- **EXERCISE AIM**
Gather every line of the records below that contains the word "panel", and copy each one out. Case counts.

(Rows on where targets appear)
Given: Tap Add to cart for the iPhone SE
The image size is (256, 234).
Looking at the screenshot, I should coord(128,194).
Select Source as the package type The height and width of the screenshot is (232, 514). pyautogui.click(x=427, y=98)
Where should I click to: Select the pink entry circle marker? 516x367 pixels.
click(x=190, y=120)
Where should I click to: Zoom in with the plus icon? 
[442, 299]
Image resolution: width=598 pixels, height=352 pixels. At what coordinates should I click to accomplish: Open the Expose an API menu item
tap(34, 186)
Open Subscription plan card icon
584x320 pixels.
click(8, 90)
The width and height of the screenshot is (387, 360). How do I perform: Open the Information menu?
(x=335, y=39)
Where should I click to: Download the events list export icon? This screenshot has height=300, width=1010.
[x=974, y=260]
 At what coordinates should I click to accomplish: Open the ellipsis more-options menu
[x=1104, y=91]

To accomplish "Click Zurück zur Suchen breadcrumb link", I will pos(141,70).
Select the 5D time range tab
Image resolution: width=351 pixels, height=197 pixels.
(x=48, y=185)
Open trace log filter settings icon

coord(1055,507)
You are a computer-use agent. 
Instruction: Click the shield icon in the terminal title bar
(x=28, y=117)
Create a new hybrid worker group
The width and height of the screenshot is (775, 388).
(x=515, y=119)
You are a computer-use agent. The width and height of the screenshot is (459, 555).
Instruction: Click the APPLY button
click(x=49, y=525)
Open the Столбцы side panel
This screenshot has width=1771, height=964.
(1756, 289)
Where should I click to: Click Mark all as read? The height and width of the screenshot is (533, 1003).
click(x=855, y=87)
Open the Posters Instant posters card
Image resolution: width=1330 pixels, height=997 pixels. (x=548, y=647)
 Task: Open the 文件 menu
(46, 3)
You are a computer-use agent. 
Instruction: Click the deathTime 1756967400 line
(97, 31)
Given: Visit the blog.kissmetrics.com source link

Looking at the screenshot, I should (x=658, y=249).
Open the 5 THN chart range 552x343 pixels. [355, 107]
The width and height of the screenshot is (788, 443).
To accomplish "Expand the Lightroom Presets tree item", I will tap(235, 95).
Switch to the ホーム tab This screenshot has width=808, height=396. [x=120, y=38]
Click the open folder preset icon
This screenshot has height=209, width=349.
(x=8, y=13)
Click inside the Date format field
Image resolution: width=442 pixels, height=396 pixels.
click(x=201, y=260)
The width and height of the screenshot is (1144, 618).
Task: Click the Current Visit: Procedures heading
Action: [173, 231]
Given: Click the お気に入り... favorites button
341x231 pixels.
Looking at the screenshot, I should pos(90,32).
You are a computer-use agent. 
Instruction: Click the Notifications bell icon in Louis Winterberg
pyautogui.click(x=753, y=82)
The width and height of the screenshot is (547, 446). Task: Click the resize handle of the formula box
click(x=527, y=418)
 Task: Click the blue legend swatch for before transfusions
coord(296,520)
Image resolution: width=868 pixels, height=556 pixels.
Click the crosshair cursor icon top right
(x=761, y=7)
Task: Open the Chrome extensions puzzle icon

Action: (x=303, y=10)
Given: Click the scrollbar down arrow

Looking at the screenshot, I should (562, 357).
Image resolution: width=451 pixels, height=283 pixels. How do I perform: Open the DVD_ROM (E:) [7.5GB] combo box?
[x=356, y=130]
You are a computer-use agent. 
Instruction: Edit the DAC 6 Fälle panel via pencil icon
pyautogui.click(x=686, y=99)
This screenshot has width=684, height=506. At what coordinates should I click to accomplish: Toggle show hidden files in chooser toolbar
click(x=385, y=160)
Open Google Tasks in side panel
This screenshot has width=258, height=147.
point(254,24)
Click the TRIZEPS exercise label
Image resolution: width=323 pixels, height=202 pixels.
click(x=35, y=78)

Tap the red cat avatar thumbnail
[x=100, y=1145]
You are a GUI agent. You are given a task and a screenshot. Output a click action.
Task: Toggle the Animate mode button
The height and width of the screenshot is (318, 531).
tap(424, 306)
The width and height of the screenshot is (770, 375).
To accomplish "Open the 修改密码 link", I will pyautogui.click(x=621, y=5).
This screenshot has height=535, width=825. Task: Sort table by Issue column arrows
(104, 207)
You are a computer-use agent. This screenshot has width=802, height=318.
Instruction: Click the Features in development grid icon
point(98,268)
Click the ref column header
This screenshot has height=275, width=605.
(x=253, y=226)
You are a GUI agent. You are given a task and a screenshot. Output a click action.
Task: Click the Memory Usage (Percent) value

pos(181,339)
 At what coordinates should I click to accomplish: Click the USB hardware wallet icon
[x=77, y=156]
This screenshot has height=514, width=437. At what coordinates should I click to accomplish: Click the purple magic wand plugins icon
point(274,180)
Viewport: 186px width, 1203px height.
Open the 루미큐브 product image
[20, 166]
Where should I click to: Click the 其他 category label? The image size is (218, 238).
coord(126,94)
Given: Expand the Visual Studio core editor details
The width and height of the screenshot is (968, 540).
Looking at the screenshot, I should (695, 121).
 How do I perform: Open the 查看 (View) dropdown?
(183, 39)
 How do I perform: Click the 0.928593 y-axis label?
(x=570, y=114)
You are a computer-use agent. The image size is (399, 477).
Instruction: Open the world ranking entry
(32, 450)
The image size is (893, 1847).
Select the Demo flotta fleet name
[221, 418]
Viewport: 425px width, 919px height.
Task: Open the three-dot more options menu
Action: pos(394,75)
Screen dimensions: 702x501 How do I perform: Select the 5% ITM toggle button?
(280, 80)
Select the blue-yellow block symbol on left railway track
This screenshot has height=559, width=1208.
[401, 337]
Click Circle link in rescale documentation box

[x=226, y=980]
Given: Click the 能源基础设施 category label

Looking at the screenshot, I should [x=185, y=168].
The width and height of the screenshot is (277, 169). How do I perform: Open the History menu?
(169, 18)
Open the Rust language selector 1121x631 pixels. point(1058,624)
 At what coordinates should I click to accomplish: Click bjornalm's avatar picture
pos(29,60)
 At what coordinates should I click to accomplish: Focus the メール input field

- **PROBLEM SOLUTION**
Open the Столбцы side panel
Instruction: Edit the DAC 6 Fälle panel via pencil icon
Open Google Tasks in side panel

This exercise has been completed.